The digital transformation has made unprecedented contributions to creating a simple, agile and always available experience in many different industries. APIs are critical components of this digital transformation, which enable web and mobile experiences with the end user as well as new digital business models to arise with partner ecosystems.
APIs allow direct access to data and application functionality (API publisher) enabling the application developer (API consumer) to execute multiple business logic transactions against the organization’s core business assets using common web protocols such as HTTP and JSON. However at the same time this trend introduced a new attack surface – the API breaches – a fast growing attack surface resulting in data theft, impersonation and fraud through digital interfaces.

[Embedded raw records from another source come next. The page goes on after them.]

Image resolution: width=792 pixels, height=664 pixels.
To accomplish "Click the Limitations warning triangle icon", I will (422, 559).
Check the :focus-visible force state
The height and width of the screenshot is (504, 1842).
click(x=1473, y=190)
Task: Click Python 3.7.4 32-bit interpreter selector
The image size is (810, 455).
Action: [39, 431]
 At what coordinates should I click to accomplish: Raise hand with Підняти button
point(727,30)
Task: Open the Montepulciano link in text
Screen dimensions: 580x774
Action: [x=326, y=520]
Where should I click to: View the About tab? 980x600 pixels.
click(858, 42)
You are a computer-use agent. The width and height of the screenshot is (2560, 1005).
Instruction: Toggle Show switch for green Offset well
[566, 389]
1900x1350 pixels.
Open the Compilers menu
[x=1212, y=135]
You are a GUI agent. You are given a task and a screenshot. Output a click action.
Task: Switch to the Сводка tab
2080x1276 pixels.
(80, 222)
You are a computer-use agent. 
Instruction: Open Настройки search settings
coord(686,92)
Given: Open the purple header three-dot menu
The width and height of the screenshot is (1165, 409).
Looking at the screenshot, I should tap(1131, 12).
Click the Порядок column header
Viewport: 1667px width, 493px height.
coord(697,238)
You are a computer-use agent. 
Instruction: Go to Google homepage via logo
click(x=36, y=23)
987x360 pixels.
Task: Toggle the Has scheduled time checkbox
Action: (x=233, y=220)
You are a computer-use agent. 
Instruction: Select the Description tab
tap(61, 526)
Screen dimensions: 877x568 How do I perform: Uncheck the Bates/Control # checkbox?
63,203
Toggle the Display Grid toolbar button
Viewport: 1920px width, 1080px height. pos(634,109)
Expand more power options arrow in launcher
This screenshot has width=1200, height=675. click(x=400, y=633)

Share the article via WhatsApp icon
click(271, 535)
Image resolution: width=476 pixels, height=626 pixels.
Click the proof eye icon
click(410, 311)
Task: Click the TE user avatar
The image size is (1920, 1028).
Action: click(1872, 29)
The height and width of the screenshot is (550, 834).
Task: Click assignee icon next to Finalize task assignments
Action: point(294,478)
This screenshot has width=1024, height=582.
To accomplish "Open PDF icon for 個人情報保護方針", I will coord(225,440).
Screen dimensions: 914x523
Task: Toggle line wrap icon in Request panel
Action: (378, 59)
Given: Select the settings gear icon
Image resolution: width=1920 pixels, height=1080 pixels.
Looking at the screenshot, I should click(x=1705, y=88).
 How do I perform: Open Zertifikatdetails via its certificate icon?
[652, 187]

By 2021, 90% of web-enabled applications will have more surface area for attack in the form of exposed APIs rather than the UI, up from 40% in 2019 according to Gartner. By 2022, API abuses will move from an infrequent to the most-frequent attack vector, resulting in data breaches for enterprise web applications.
During the past year alone, a number of such attacks have affected the world’s largest enterprises. With that came the realization that we lack necessary measures to secure information at the API level on its digital interfaces.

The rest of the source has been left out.